WORK REQUIRED — Rename "Poverty" to "Wealth" in the part of the records that opens with the line containing "Economy [443, 330]" and closes at the end of the records. Write out only those lines, leaving everything else unchanged.
** start of DATASET EXTRACT **
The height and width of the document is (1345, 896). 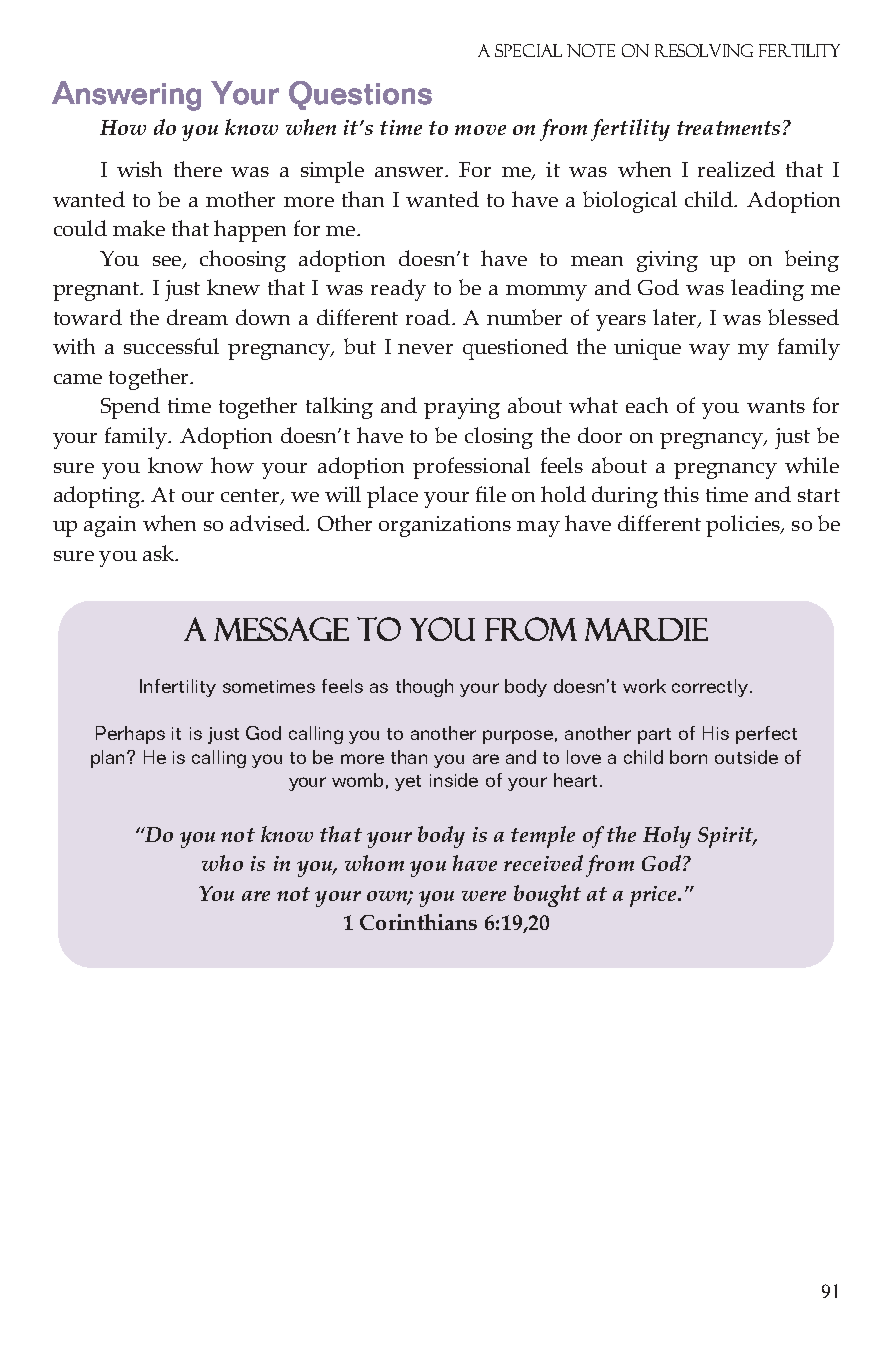 What do you see at coordinates (709, 352) in the document?
I see `way` at bounding box center [709, 352].
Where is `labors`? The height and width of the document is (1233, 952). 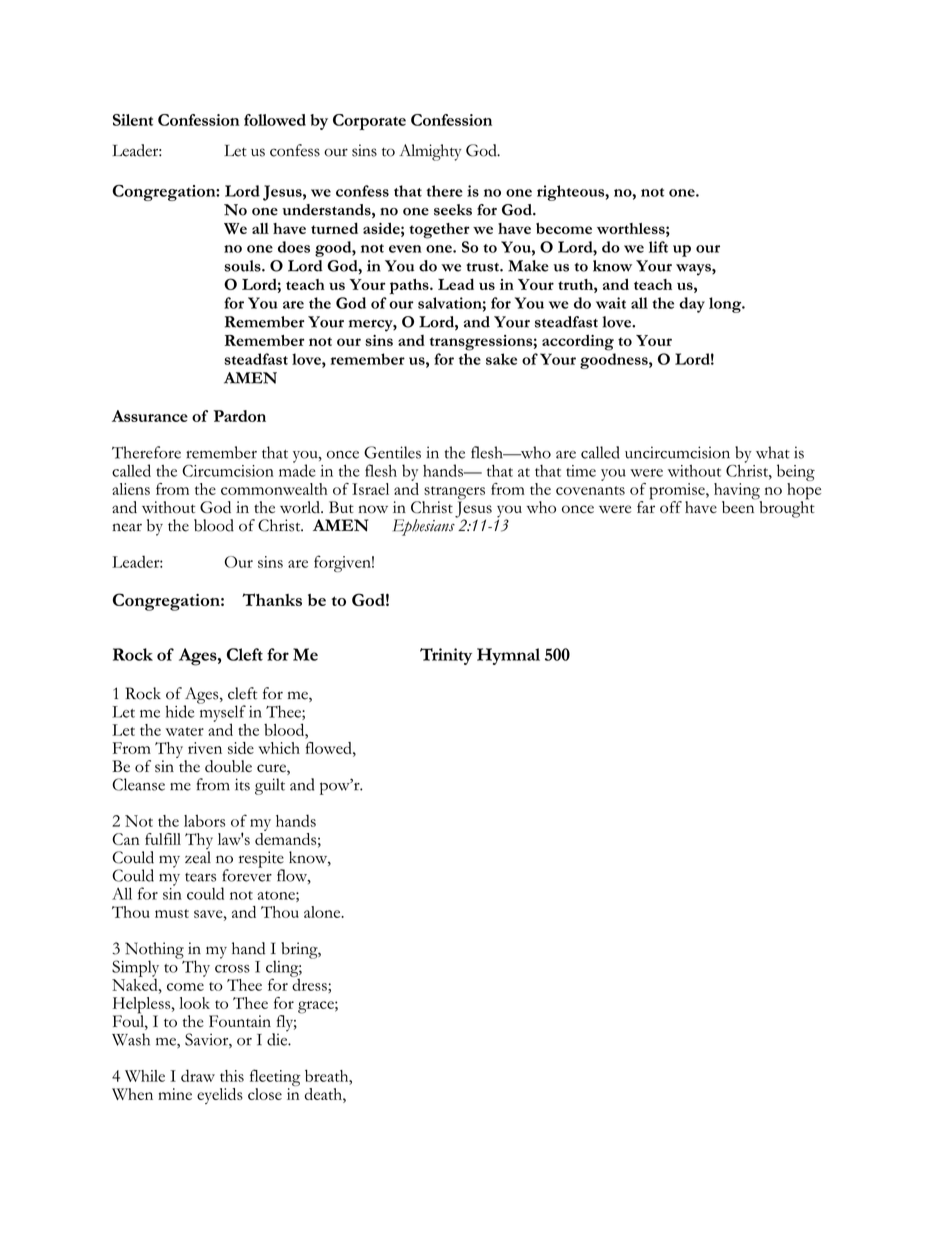 labors is located at coordinates (204, 821).
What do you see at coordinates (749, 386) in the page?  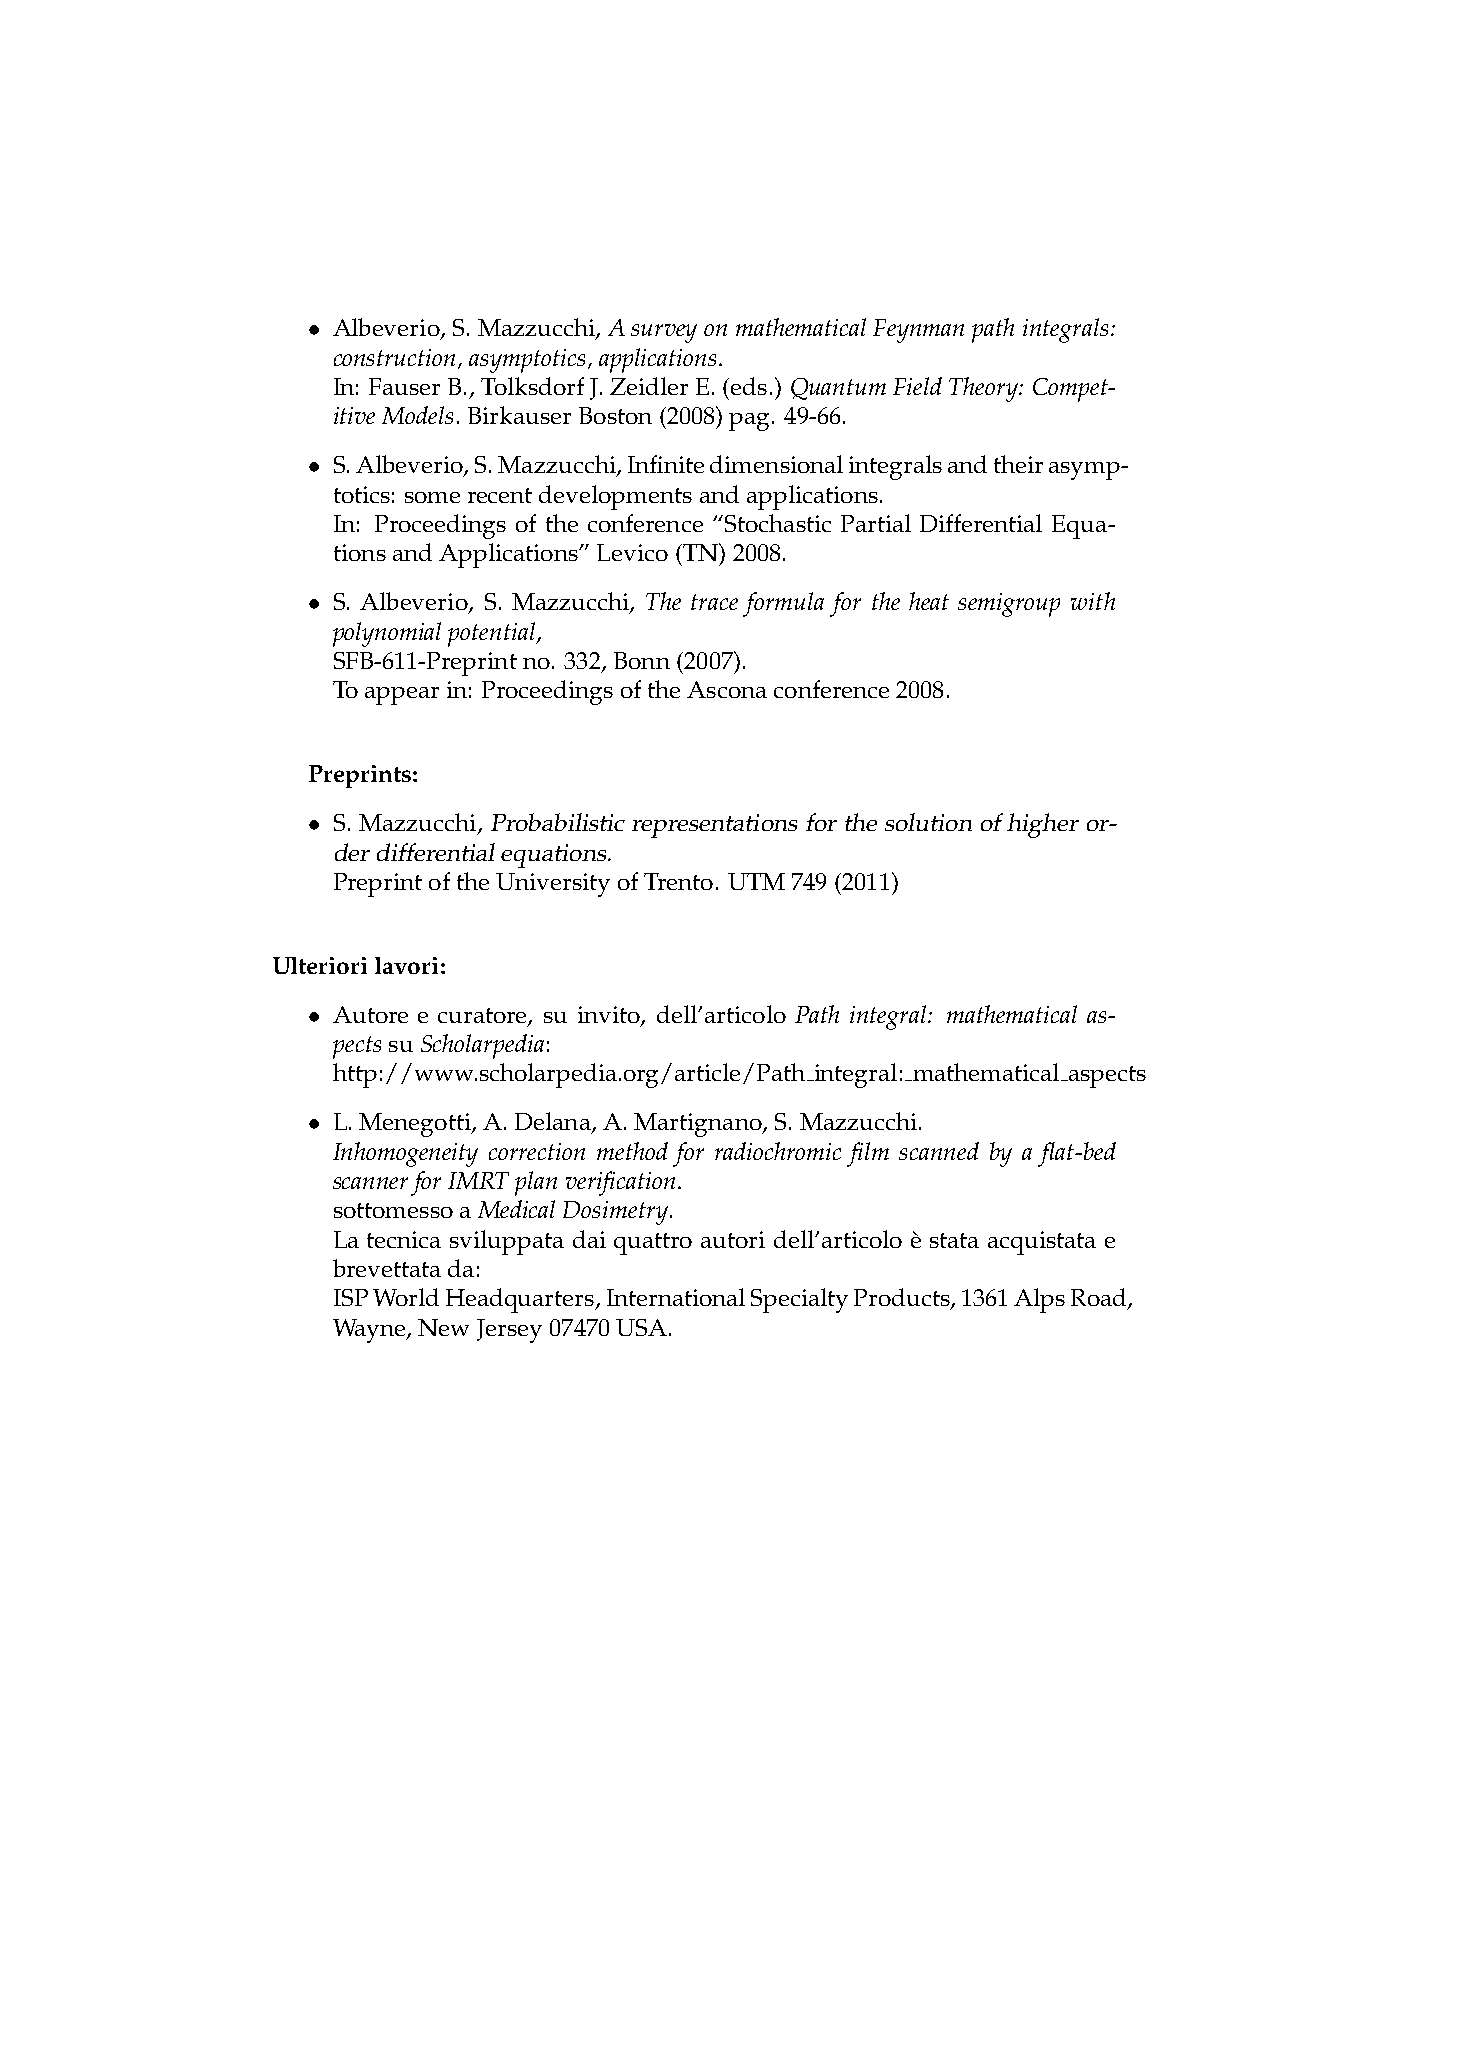 I see `eds` at bounding box center [749, 386].
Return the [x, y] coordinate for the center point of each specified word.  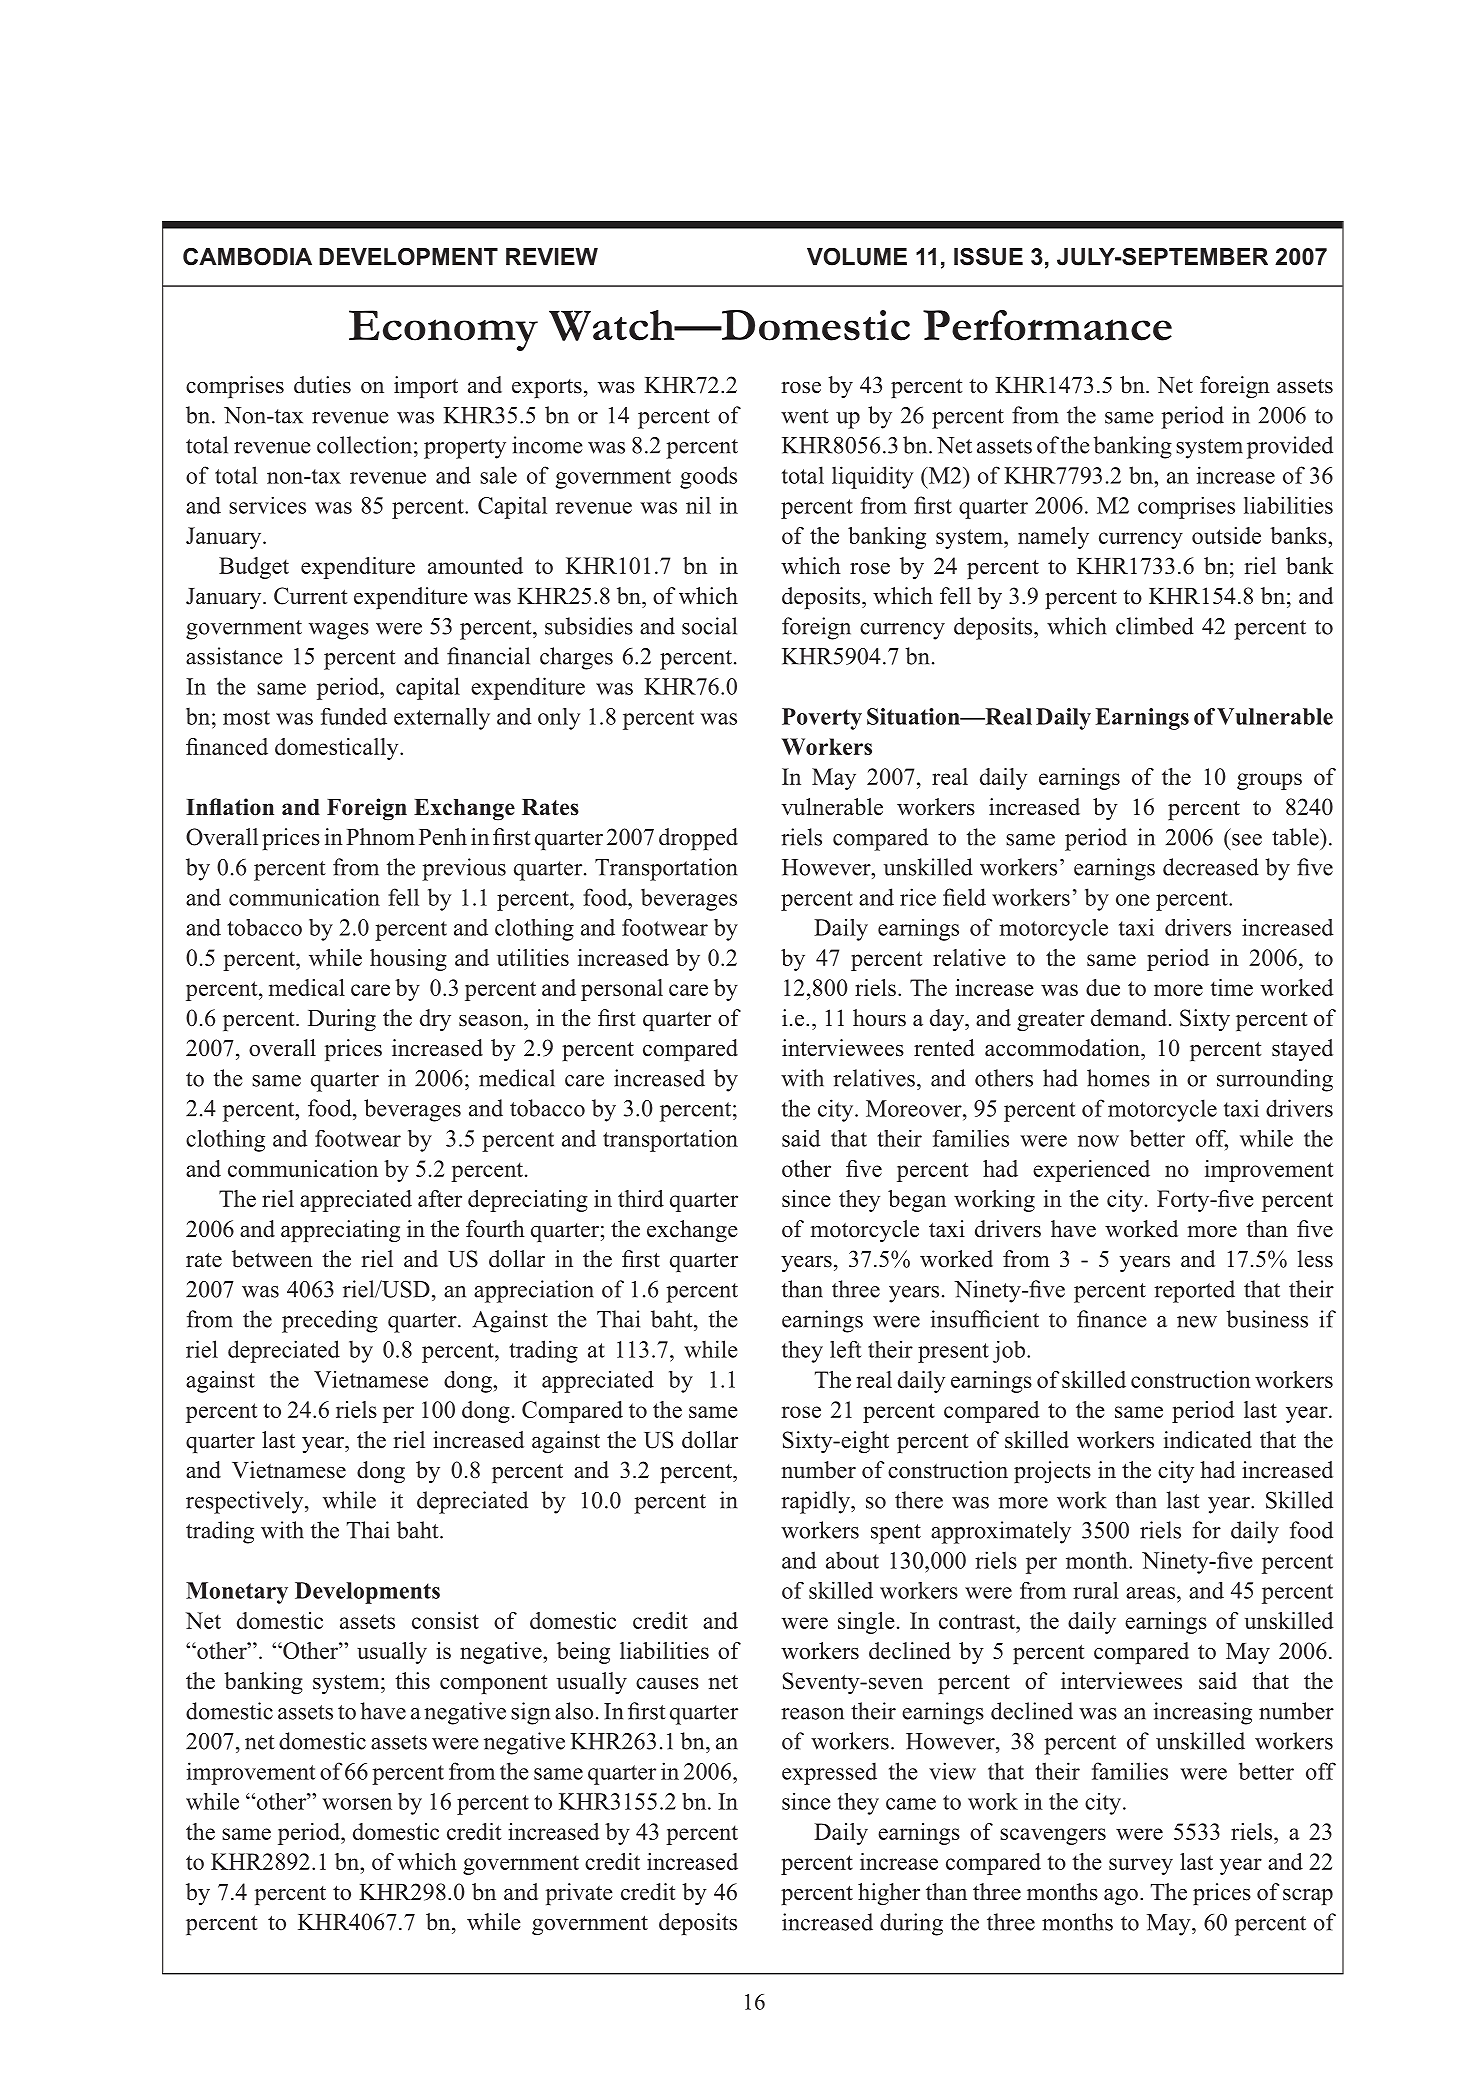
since [806, 1801]
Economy [443, 330]
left [846, 1349]
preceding [330, 1321]
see [1247, 840]
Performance [1047, 325]
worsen [357, 1804]
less [1315, 1259]
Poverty [822, 719]
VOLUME [857, 257]
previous [464, 869]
** end of DATASET EXTRACT **
EXPECTED OUTPUT —
Economy [443, 330]
left [846, 1349]
preceding [330, 1321]
see [1247, 840]
Performance [1047, 325]
worsen [357, 1804]
less [1315, 1259]
Wealth [822, 719]
VOLUME [857, 257]
previous [464, 869]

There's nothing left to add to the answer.